» YOUR GOAL:
Type out the lines below exactly, from the first through the line holding "The height and width of the screenshot is (653, 1329).", and include no pictures.

━━━━━ AVAILABLE DATA ━━━━━

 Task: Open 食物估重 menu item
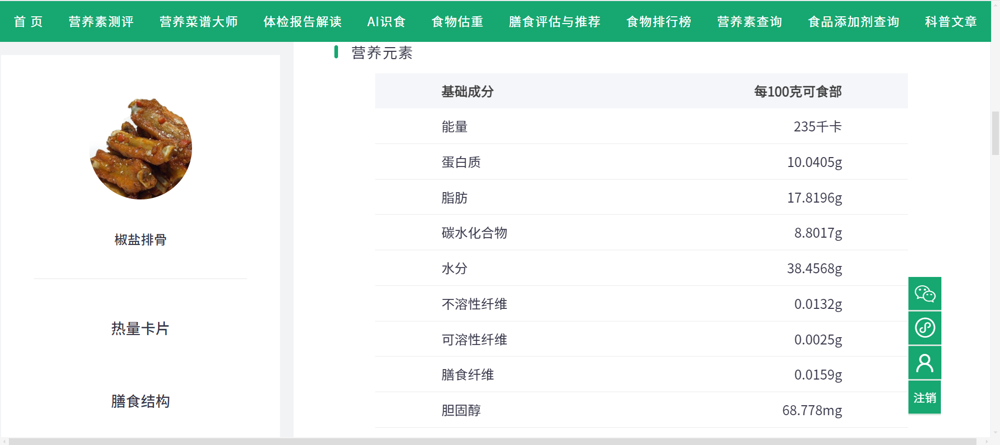457,21
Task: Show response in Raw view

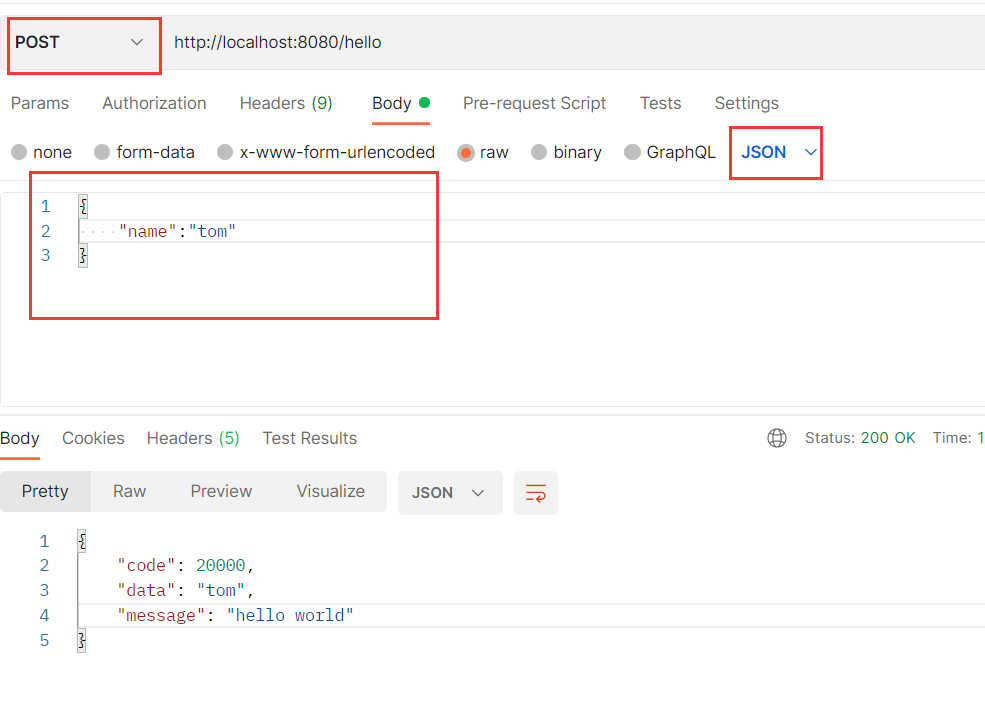Action: click(x=129, y=491)
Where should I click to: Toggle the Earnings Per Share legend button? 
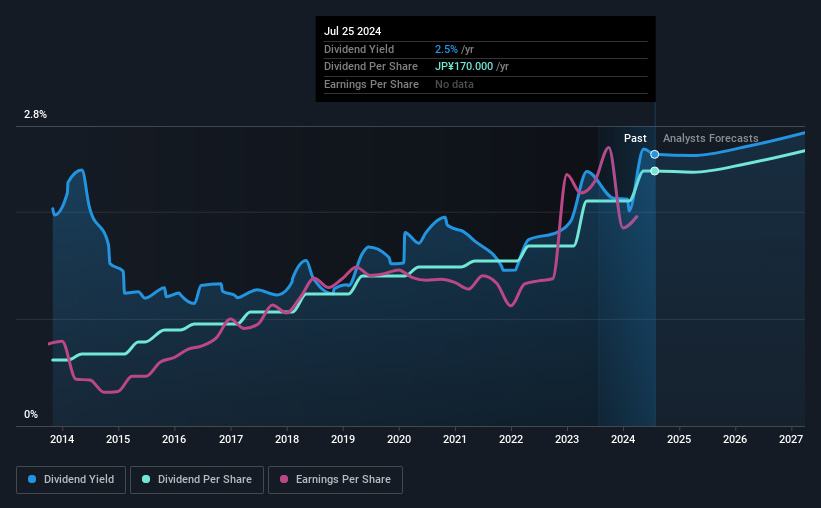(335, 479)
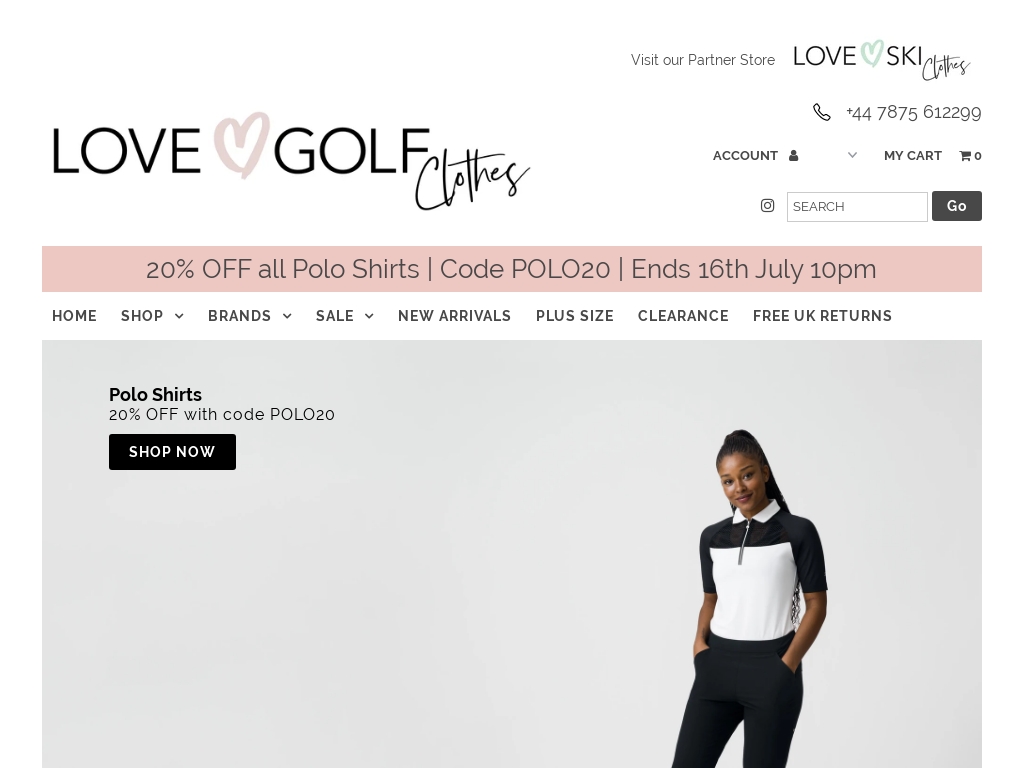Click the Love Golf Clothes logo

point(291,161)
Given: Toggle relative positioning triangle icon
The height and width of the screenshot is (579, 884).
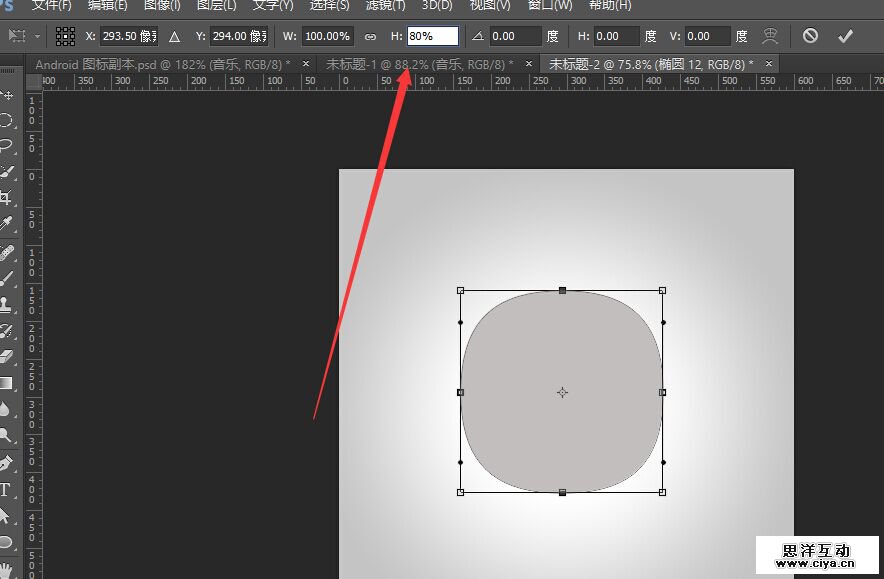Looking at the screenshot, I should pyautogui.click(x=175, y=36).
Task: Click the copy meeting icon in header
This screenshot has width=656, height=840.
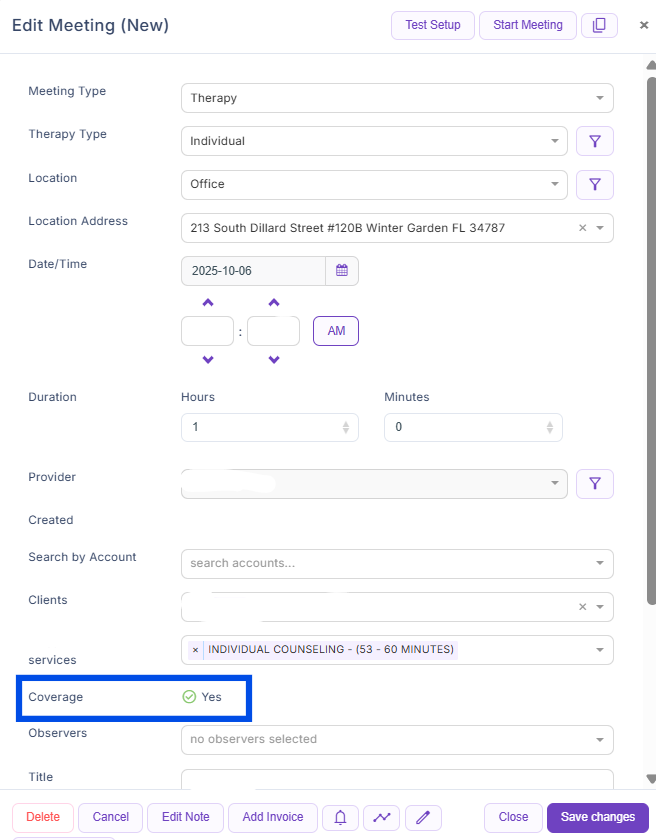Action: (x=599, y=25)
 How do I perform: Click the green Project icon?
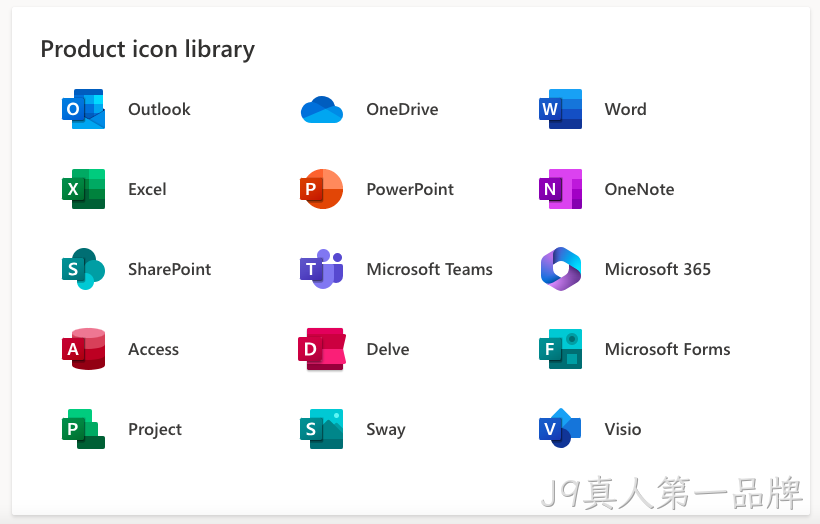pos(83,429)
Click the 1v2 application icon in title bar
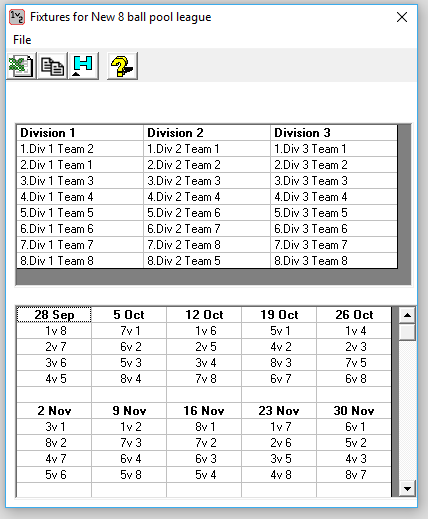Screen dimensions: 428x519 (x=17, y=17)
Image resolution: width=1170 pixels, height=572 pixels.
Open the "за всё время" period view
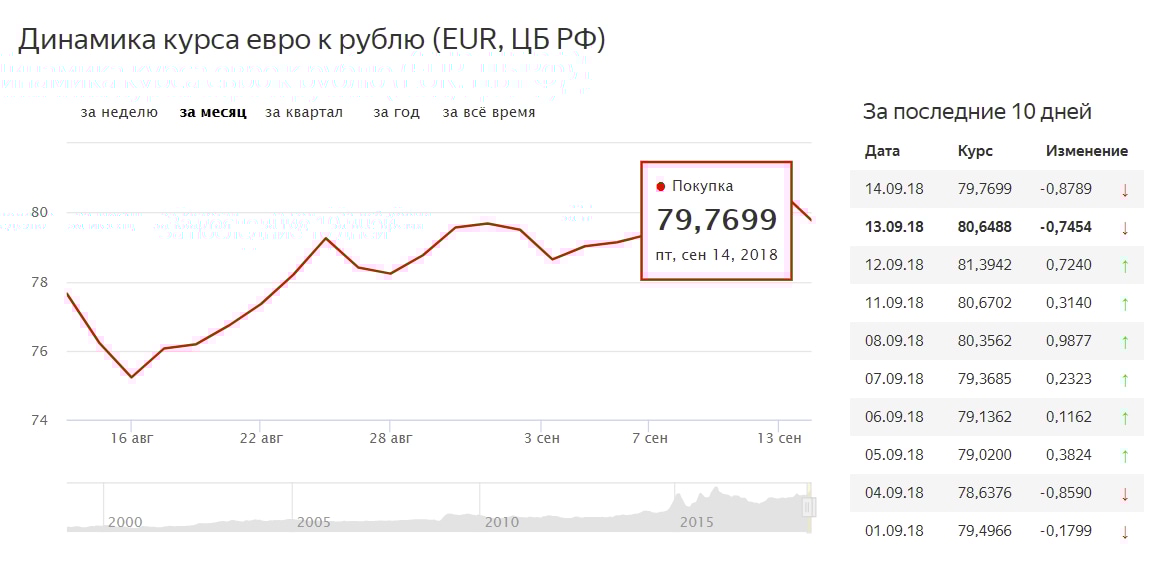tap(489, 113)
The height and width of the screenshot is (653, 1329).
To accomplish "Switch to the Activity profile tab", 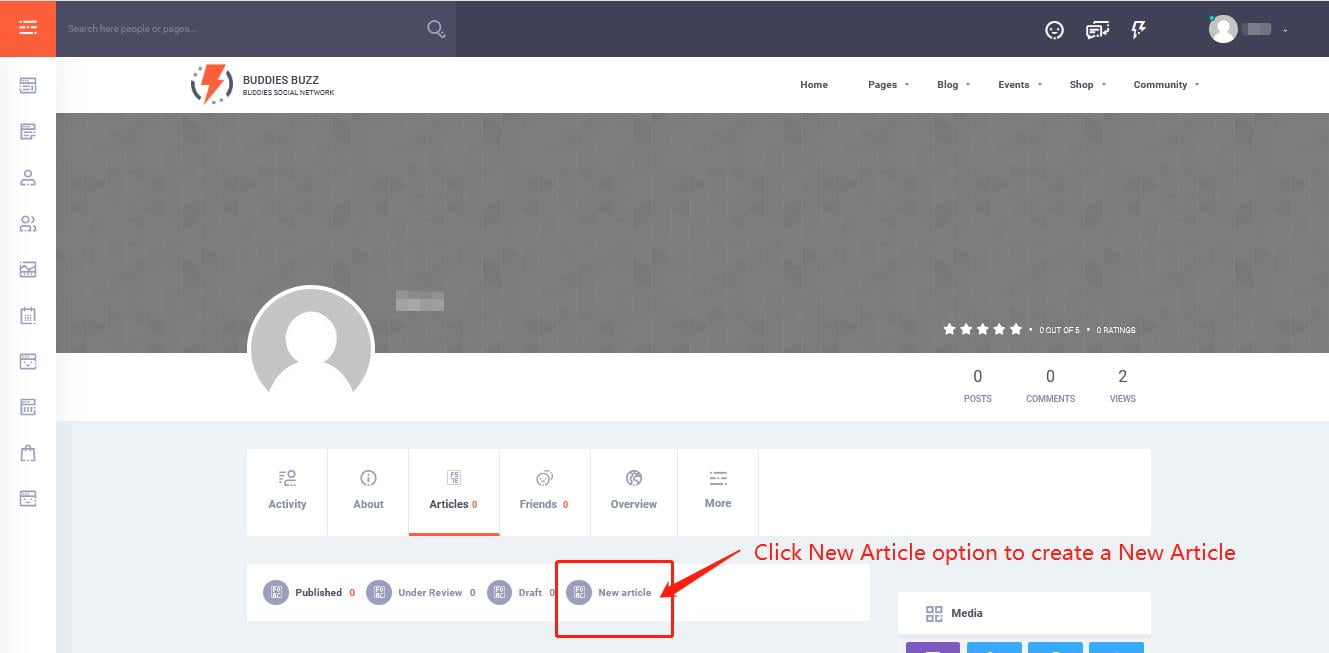I will pyautogui.click(x=287, y=491).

━━━━━

» RESULT OF THIS EXERCISE:
 Task: Open 食物估重 menu item
457,21
Task: Show response in Raw view

Action: click(x=129, y=491)
Where should I click to: Toggle the Earnings Per Share legend button? 
(335, 479)
Click the Love Golf Clothes logo

point(291,161)
Given: Toggle relative positioning triangle icon
The height and width of the screenshot is (579, 884).
Looking at the screenshot, I should pyautogui.click(x=175, y=36).
Task: Click the copy meeting icon in header
This screenshot has width=656, height=840.
Action: (x=599, y=25)
 How do I perform: Click the green Project icon?
pos(83,429)
Click the 1v2 application icon in title bar
Screen dimensions: 428x519 (x=17, y=17)
Image resolution: width=1170 pixels, height=572 pixels.
Open the "за всё время" period view
tap(489, 113)
The height and width of the screenshot is (653, 1329).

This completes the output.